* **What the task asks**: Update the stretch from the start of the records through the line that contains "coord(55,253)" by replacing "padlock" with "lock" and giving those lines again with everything else unchanged. Leave the pictures out of your answer.

(Collected data entries)
━━━━━━

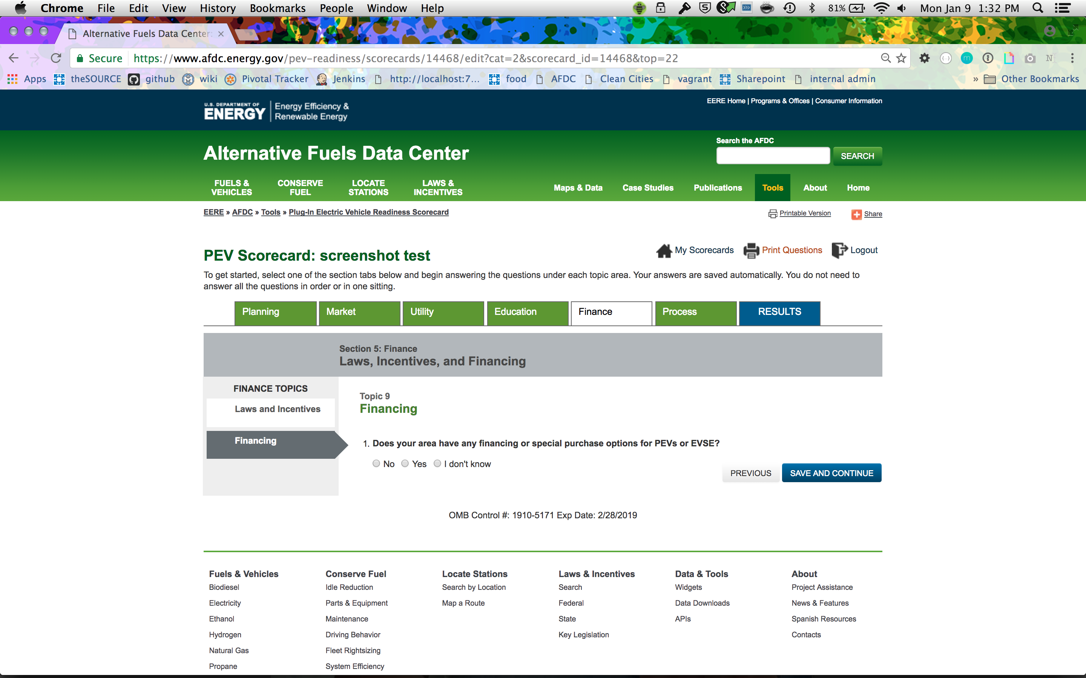Image resolution: width=1086 pixels, height=678 pixels.
Task: Bookmark page with star icon
Action: coord(901,58)
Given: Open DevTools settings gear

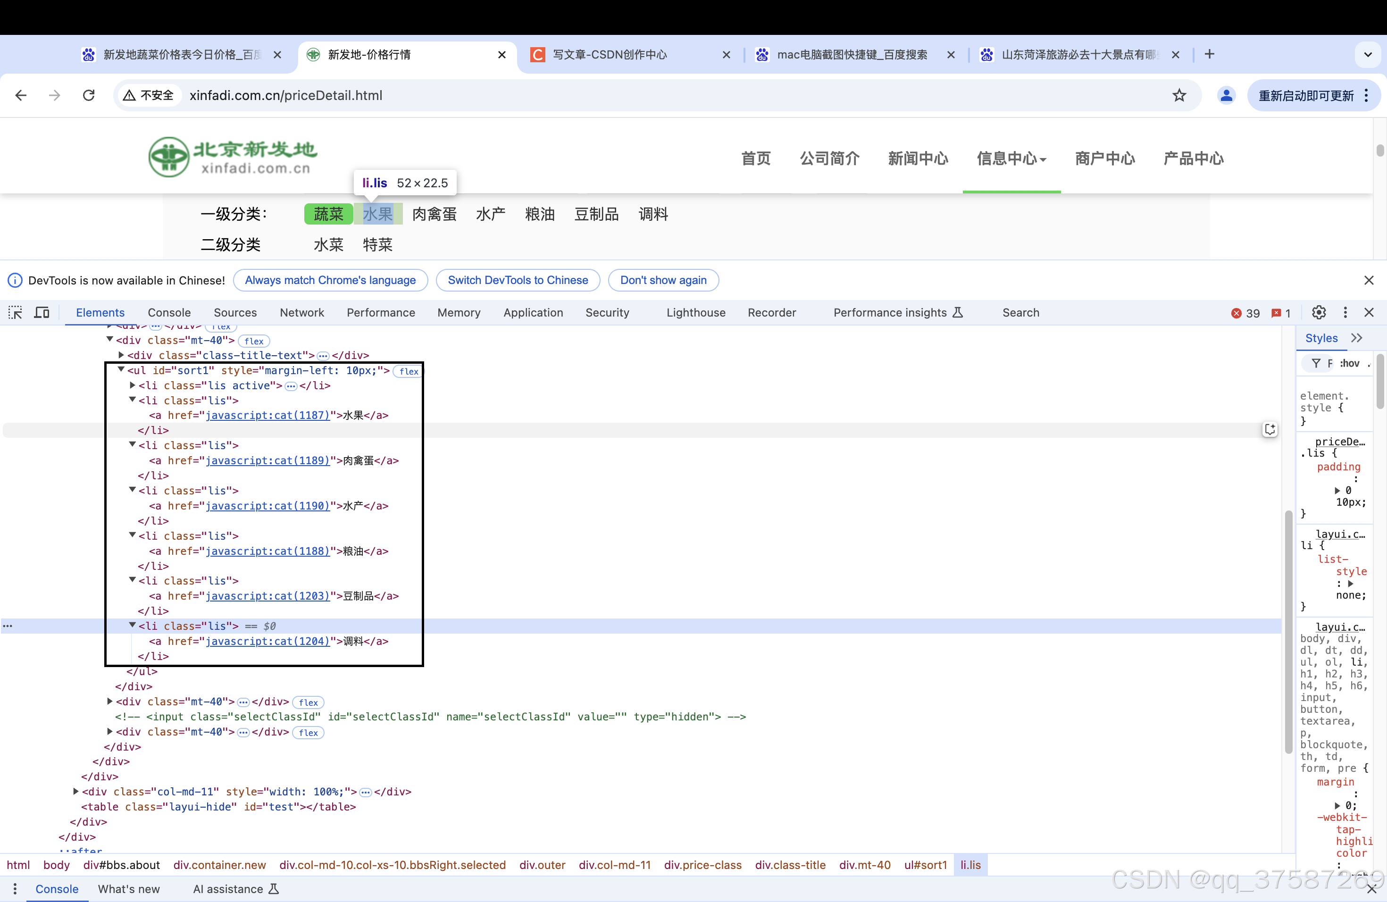Looking at the screenshot, I should [1319, 312].
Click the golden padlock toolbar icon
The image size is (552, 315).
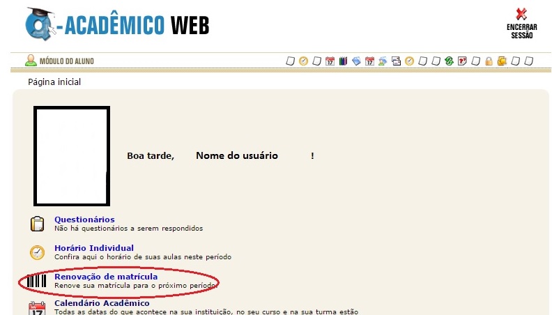pyautogui.click(x=489, y=61)
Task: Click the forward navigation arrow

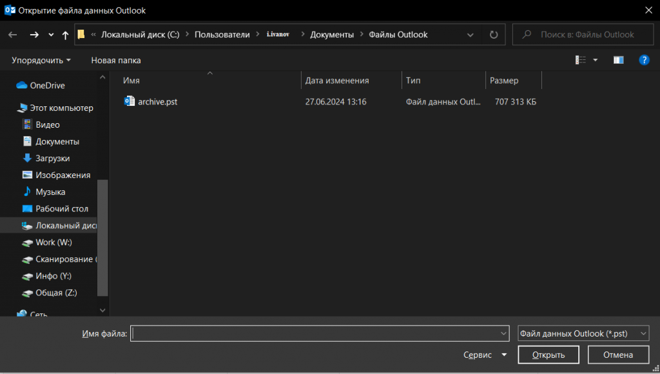Action: click(34, 35)
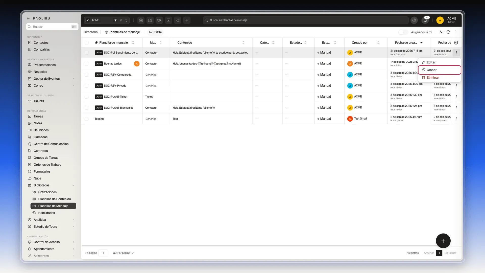Screen dimensions: 485x273
Task: Click the help question mark icon
Action: coord(414,20)
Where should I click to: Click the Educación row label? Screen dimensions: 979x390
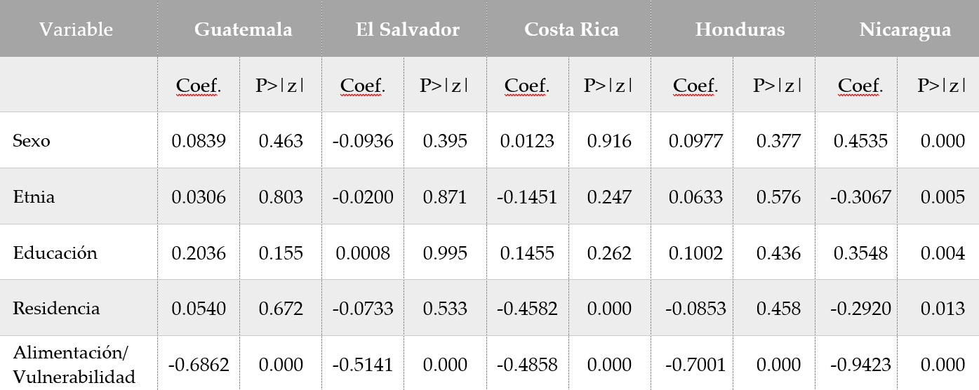coord(55,253)
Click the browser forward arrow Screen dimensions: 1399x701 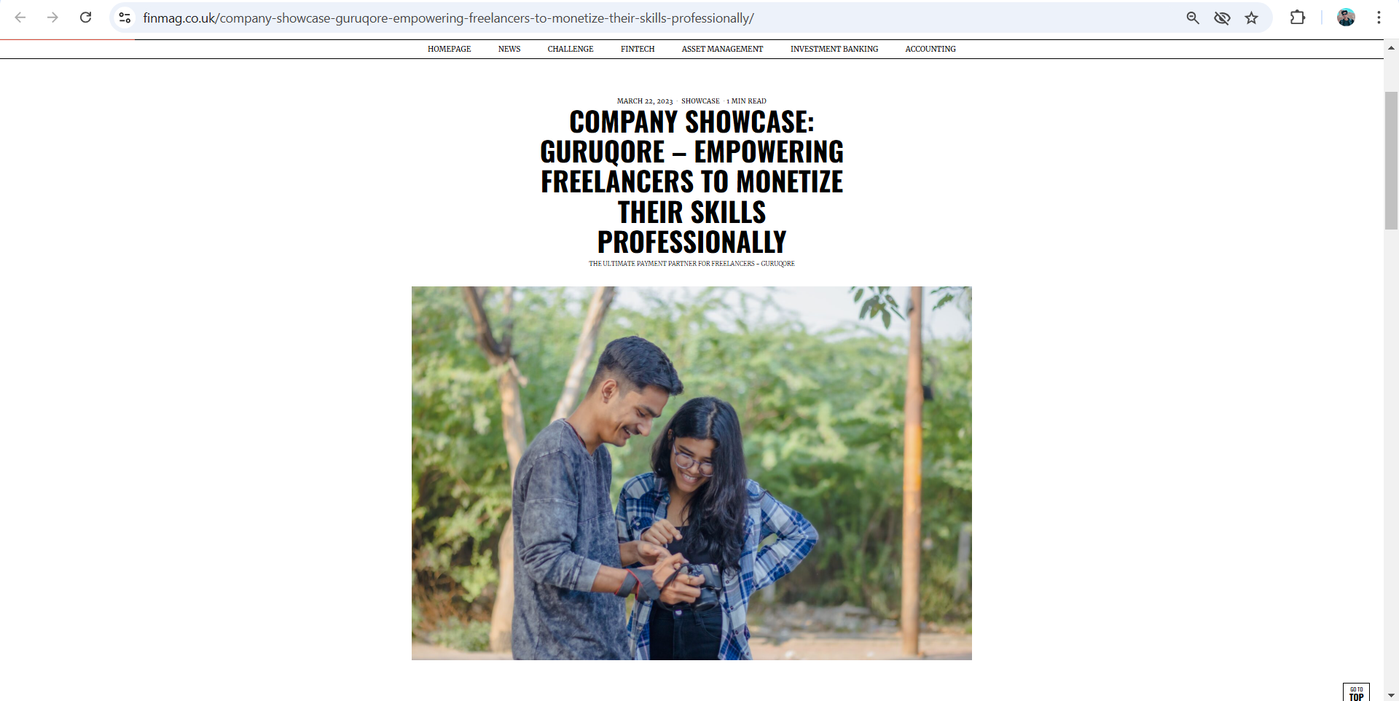[x=52, y=17]
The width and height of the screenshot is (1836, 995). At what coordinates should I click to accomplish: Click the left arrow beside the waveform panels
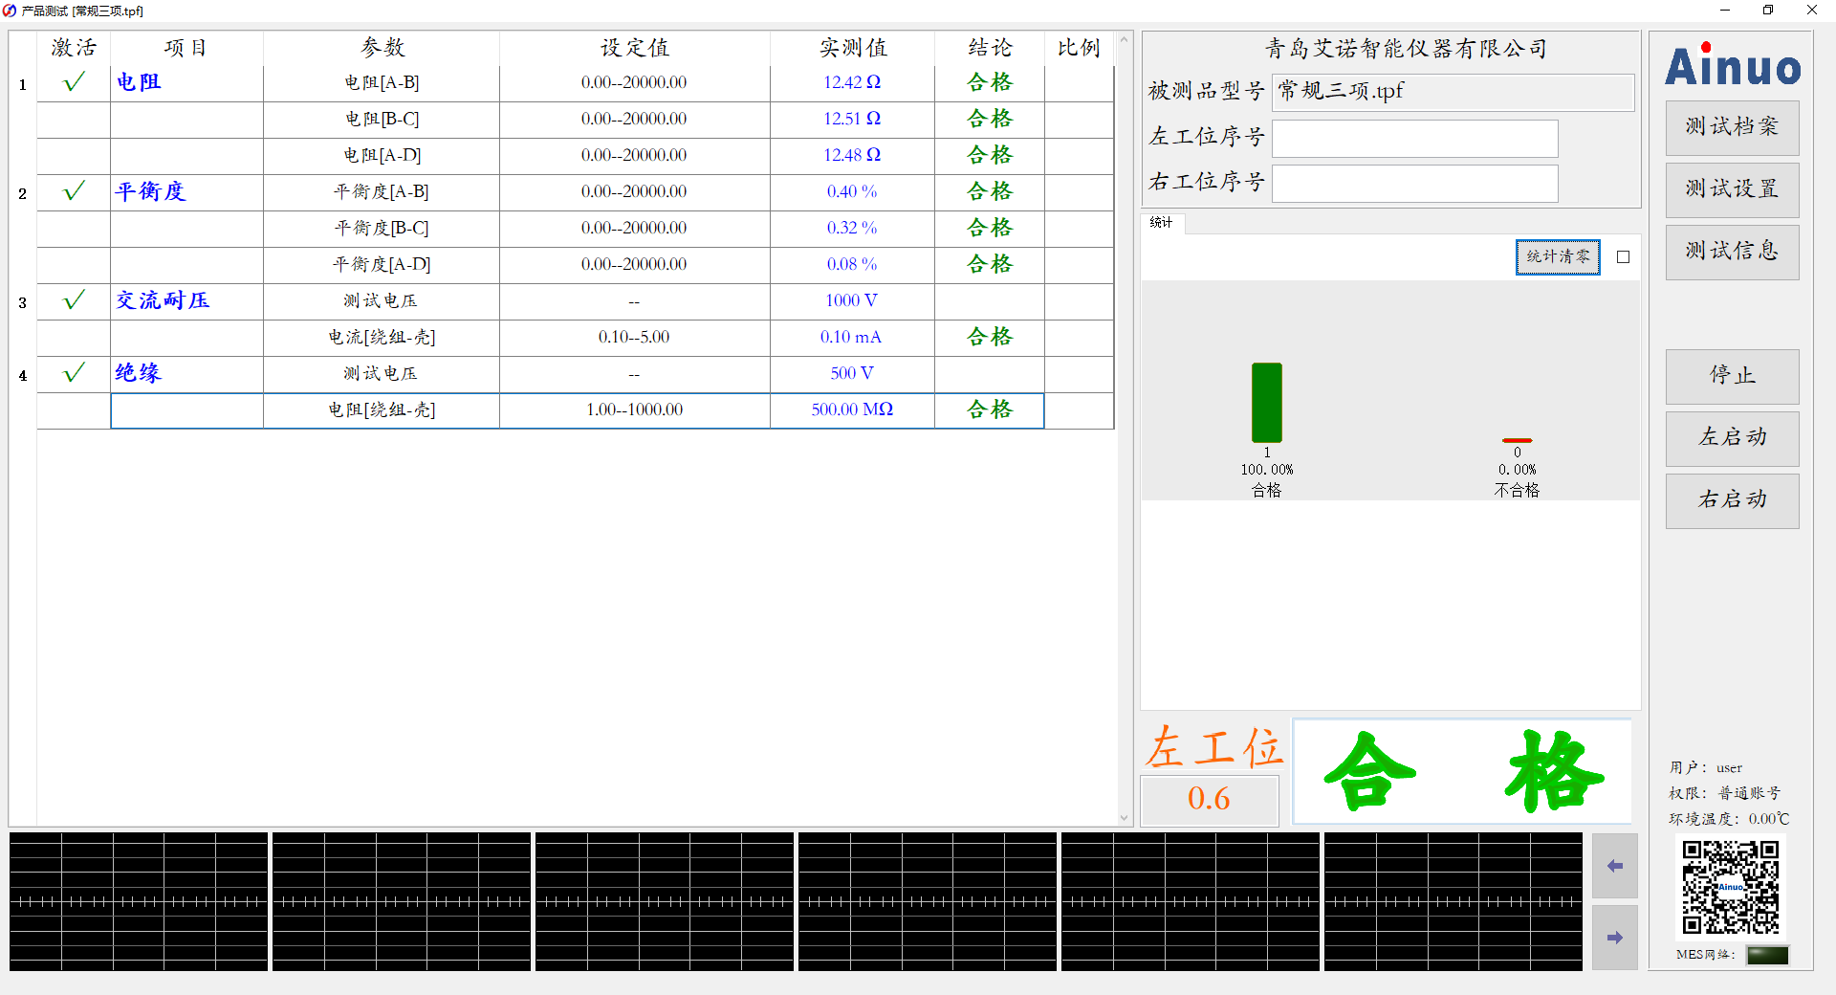coord(1615,867)
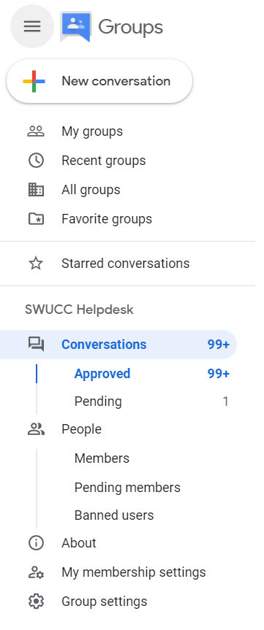Click the About info icon
The width and height of the screenshot is (264, 630).
pos(36,543)
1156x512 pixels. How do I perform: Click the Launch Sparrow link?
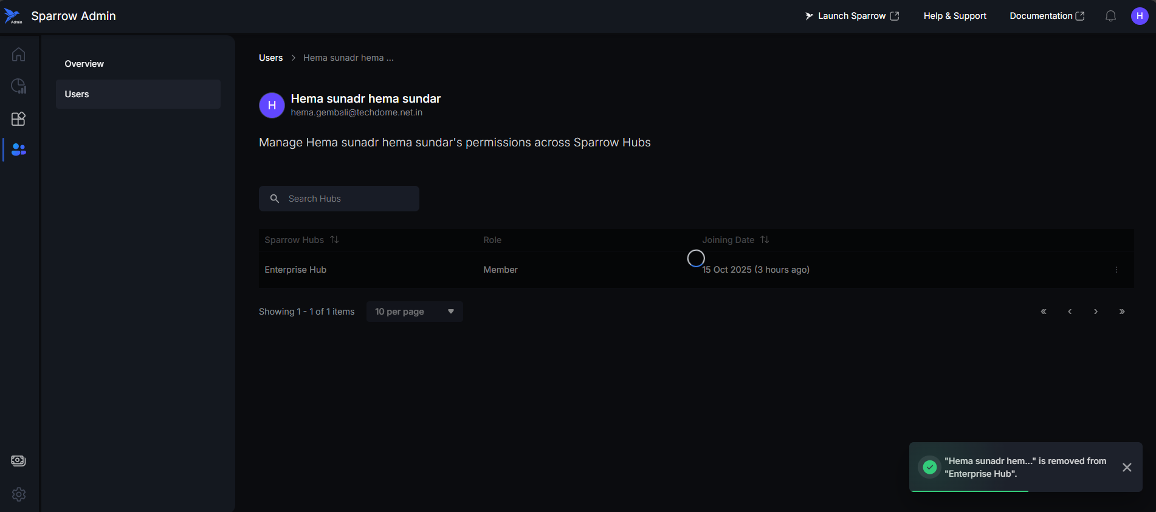852,16
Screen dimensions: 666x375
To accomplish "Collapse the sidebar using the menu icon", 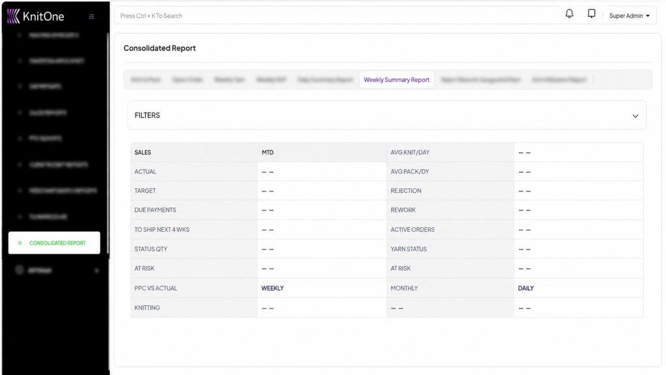I will (x=91, y=16).
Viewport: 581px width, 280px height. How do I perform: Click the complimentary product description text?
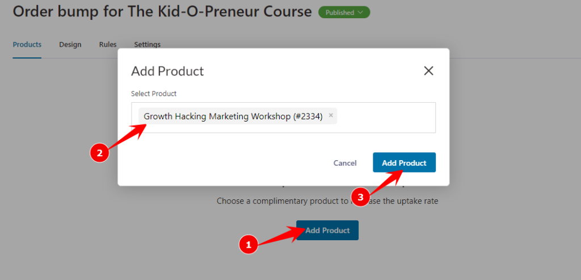pyautogui.click(x=327, y=202)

━━━━━━

* **Solution to this exercise**:
Image resolution: width=1086 pixels, height=678 pixels.
Task: Bookmark page with star icon
Action: coord(901,58)
Given: Open DevTools settings gear

Looking at the screenshot, I should [1319, 312].
Click the golden lock toolbar icon
The image size is (552, 315).
pyautogui.click(x=489, y=61)
Task: Click the forward navigation arrow

Action: click(34, 35)
Screen dimensions: 485x273
Task: Click the help question mark icon
Action: coord(414,20)
Where should I click to: Click the Educación row label? Screen dimensions: 979x390
coord(55,253)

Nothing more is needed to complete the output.